Following the death of her second husband in 1875, to give her children healthy fruit, milk, vegetables and fresh air Sophie settled at Bargo Brush (Colo Vale), near Mittagong, where a 'slab and bark hut in an uncleared paddock was her first home'. Purchasing 40 acres (16 ha) and free selecting some 600 acres (240 ha), she cleared the selected land, helped with the burning off and fencing, and planted and attended to every fruit tree until her children were old enough to help.
For some sixteen years Mrs Corrie was a constant exhibitor and sometime judge at local country shows and for ten years at the Sydney Royal Show, where she was a frequent prize-winner. In all she claimed to have won over 700 prizes with 500 firsts—including the local Royal Agricultural Society's 1893 national prize of ten guineas for the best method of utilizing surplus fruit and vegetables. She also collected two silver medals for candied dried fruits, pickles and condiments.
Corrie needed to be independent, as Bargo Brush had bad roads, no schools or police and was a bushranging area. She encouraged self-sufficiency in her book The Art of Canning, Bottling and Preserving Fruits, published in Sydney in 1892 and reprinted six times by 1913. Aimed at housewives making their own preserves, it was notable for an emphasis on technique. For preserving fruits she preferred cans to the more popular bottles and claimed that it was the exclusion of air, rather than the presence of sugar, that prevented fermentation.
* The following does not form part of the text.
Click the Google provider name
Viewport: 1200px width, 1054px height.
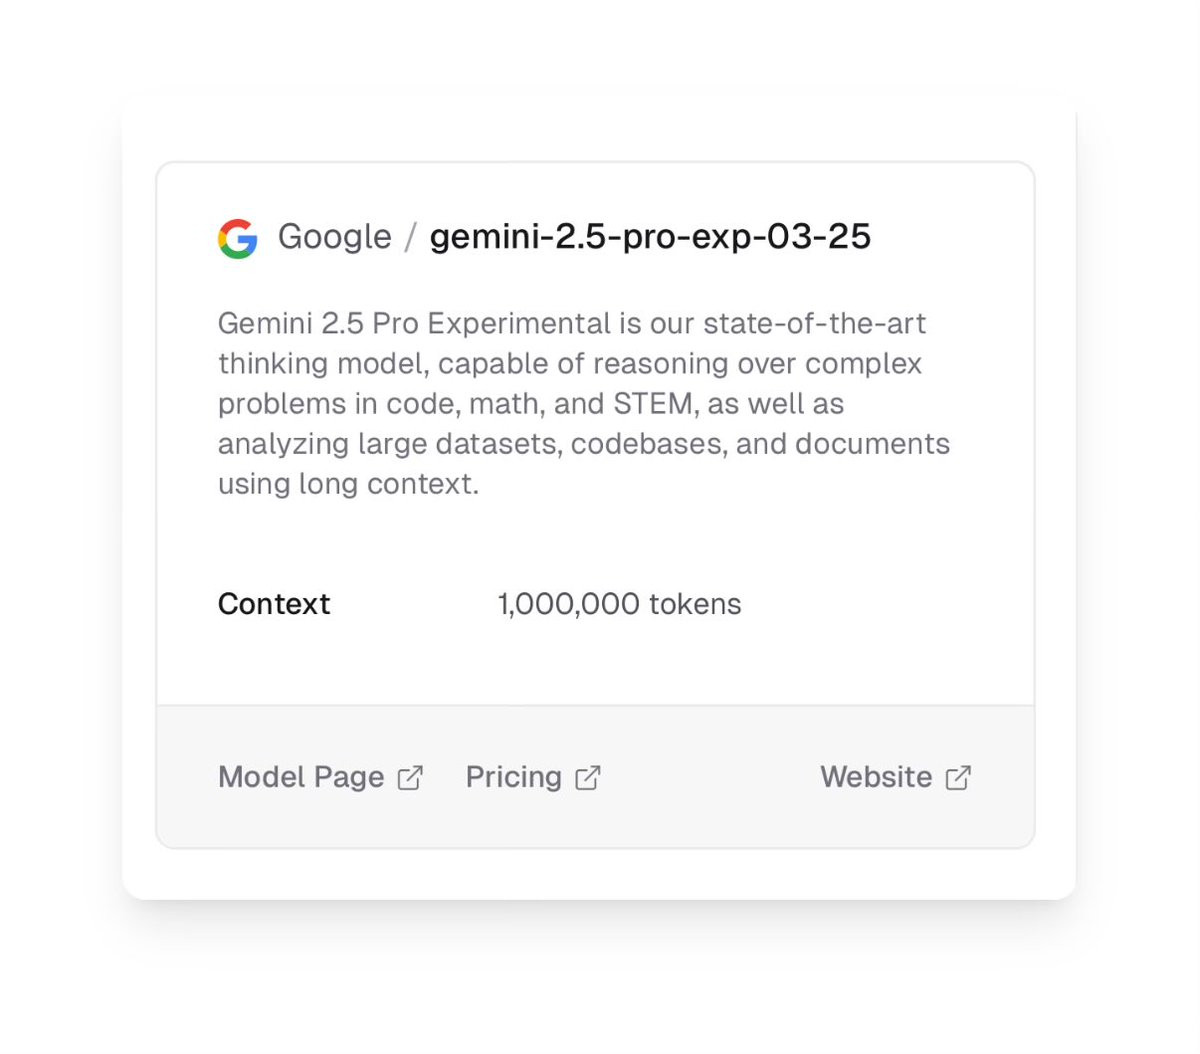[335, 237]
Her book was full of commonsense advice:
There is no need to call a tinsmith to solder lids on preserves. The housewife can accomplish the task herself with little difficulty. Do it yourself.In April 1906 Corrie travelled in the Ventura (Miles Franklin was a fellow passenger) to the United States of America, then on to Europe and Britain, visiting friends and relations and attending the opening of parliament in London. On her return to Sydney in 1908, she was the first woman to be appointed to a seat on the council of the New South Wales Chamber of Agriculture.
While attending her son Arthur's wedding in Brisbane in 1913, Corrie caught a chill, and died at Bowen Hills on 27 September. She was buried in the family vault in the Methodist section of Rookwood cemetery, Sydney. Two sons and two daughters survived her.
Prim Moss, 'Corrie, Sophia (1832–1913)', Australian Dictionary of Biography, National Centre of Biography, Australian National University, https://adb.anu.edu.au/biography/corrie-sophia-12860/text23221, published first in hardcopy 2005, accessed online 14 October 2024.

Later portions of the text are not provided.